Given records Block Start

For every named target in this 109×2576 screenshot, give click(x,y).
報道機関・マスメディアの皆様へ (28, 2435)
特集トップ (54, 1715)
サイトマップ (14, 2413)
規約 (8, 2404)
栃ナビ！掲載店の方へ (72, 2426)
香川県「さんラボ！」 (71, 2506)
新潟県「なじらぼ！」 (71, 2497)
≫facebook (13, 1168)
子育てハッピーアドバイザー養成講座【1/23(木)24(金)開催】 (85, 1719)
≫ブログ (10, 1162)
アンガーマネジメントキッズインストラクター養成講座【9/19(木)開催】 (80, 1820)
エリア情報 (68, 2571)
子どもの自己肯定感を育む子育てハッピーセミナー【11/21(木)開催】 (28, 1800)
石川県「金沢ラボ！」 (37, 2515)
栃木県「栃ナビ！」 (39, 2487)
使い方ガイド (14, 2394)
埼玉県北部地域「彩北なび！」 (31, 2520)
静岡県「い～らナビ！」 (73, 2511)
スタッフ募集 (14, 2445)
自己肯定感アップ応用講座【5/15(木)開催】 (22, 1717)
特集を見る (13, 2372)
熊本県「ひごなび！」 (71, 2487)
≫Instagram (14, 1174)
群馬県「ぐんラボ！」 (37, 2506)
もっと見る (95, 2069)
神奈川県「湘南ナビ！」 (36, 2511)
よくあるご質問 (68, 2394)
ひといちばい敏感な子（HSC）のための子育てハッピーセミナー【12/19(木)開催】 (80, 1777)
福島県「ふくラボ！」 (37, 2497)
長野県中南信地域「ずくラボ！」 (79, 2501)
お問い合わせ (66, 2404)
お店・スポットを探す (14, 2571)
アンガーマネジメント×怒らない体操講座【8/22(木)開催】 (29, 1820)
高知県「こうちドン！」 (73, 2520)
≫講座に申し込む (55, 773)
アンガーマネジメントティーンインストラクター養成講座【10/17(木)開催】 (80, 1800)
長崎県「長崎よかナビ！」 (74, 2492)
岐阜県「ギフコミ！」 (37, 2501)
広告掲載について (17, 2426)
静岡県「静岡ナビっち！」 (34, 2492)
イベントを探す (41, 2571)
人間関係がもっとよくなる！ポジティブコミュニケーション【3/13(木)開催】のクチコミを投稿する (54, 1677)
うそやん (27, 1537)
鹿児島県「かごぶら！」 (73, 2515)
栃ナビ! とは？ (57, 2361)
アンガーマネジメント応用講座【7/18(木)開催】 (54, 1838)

Given records Block End

[Brief] A full, exact copy of the entries is required. Return it.

[Output for this task]
For every named target in this 109×2576 screenshot, give click(x,y).
報道機関・マスメディアの皆様へ (28, 2435)
特集トップ (54, 1715)
サイトマップ (14, 2413)
規約 (8, 2404)
栃ナビ！掲載店の方へ (72, 2426)
香川県「さんラボ！」 (71, 2506)
新潟県「なじらぼ！」 (71, 2497)
≫facebook (13, 1168)
子育てハッピーアドバイザー養成講座【1/23(木)24(金)開催】 (85, 1719)
≫ブログ (10, 1162)
アンガーマネジメントキッズインストラクター養成講座【9/19(木)開催】 (80, 1820)
エリア情報 (68, 2571)
子どもの自己肯定感を育む子育てハッピーセミナー【11/21(木)開催】 (28, 1800)
石川県「金沢ラボ！」 (37, 2515)
栃木県「栃ナビ！」 (39, 2487)
使い方ガイド (14, 2394)
埼玉県北部地域「彩北なび！」 (31, 2520)
静岡県「い～らナビ！」 (73, 2511)
スタッフ募集 (14, 2445)
自己肯定感アップ応用講座【5/15(木)開催】 (22, 1717)
特集を見る (13, 2372)
熊本県「ひごなび！」 (71, 2487)
≫Instagram (14, 1174)
群馬県「ぐんラボ！」 (37, 2506)
もっと見る (95, 2069)
神奈川県「湘南ナビ！」 (36, 2511)
よくあるご質問 (68, 2394)
ひといちばい敏感な子（HSC）のための子育てハッピーセミナー【12/19(木)開催】 (80, 1777)
福島県「ふくラボ！」 (37, 2497)
長野県中南信地域「ずくラボ！」 (79, 2501)
お問い合わせ (66, 2404)
お店・スポットを探す (14, 2571)
アンガーマネジメント×怒らない体操講座【8/22(木)開催】 (29, 1820)
高知県「こうちドン！」 (73, 2520)
≫講座に申し込む (55, 773)
アンガーマネジメントティーンインストラクター養成講座【10/17(木)開催】 (80, 1800)
長崎県「長崎よかナビ！」 (74, 2492)
岐阜県「ギフコミ！」 (37, 2501)
広告掲載について (17, 2426)
静岡県「静岡ナビっち！」 (34, 2492)
イベントを探す (41, 2571)
人間関係がもっとよくなる！ポジティブコミュニケーション【3/13(木)開催】のクチコミを投稿する (54, 1677)
うそやん (27, 1537)
鹿児島県「かごぶら！」 (73, 2515)
栃ナビ! とは？ (57, 2361)
アンガーマネジメント応用講座【7/18(木)開催】 (54, 1838)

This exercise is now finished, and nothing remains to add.